Clinton’s signature request that night was also on Barack Obama’s mind on Jan. 27, 2010, the last State of the Union when he would address a Congress controlled exclusively by his party. 

“It is precisely to relieve the burden on middle class families that we still need health insurance reform,” he said, acknowledging that, with Republican Scott P. Brown’s shocking win that month in a Massachusetts Senate special election, the politics of health care was a minefield that was about to reduce the Democrats’ 60-seat Senate margin to 59.

“Now, let’s clear a few things up. I didn’t choose to tackle this issue to get some legislative victory under my belt. And by now it should be fairly obvious that I didn’t take on health care because it was good politics,” he said.

That provoked laughter from both sides of the aisle.

There was a lot going on. The Great Recession hung over the nation. The Iraq and Afghanistan wars did, too. Obama pressed for tougher regulation of financial markets, the Dodd-Frank bill, and climate change legislation.

He asked the Senate to restore pay-as-you-go spending rules. He knocked the Supreme Court for its Citizens United decision deregulating campaign finance, asking Congress to address that.

Obama’s Gallup approval ratings had dipped south of positive territory, hovering around 48 percent at the time of the Jan. 27 speech. He seemed to sense the uphill battle. 

“To Democrats, I would remind you that we still have the largest majority in decades and the people expect us to solve problems, not run for the hills. And if the Republican leadership is going to insist that 60 votes in the Senate are required to do any business at all in this town — a supermajority — then the responsibility to govern is now yours as well,” he said.
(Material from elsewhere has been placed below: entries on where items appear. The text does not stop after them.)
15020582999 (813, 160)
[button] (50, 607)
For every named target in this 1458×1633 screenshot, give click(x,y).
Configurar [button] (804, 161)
Voters lowered the boom in November, with Republicans winning 242 House seats. The Democrats’ 193-seat total marked the first time they had dipped below 200 members since 1947. Democrats lost Senate seats but did retain their majority with 53 seats. 

Donald Trump

As Donald Trump prepares for his big speech on Jan. 31, he has an approval rating lower than any of these predecessors at this point in their tenures. Gallup pegged it at 38 percent this past week.

His GOP colleagues have a 51-49 Senate majority and 238 House members to the Democrats’ 193. Four vacancies are set to be filled this year. 

Looking back at the presidents who faced their first midterms with their own party controlling Congress, the trends are clear and likely put whatever Trump asks for in his State of the Union at the mercy of broader political winds.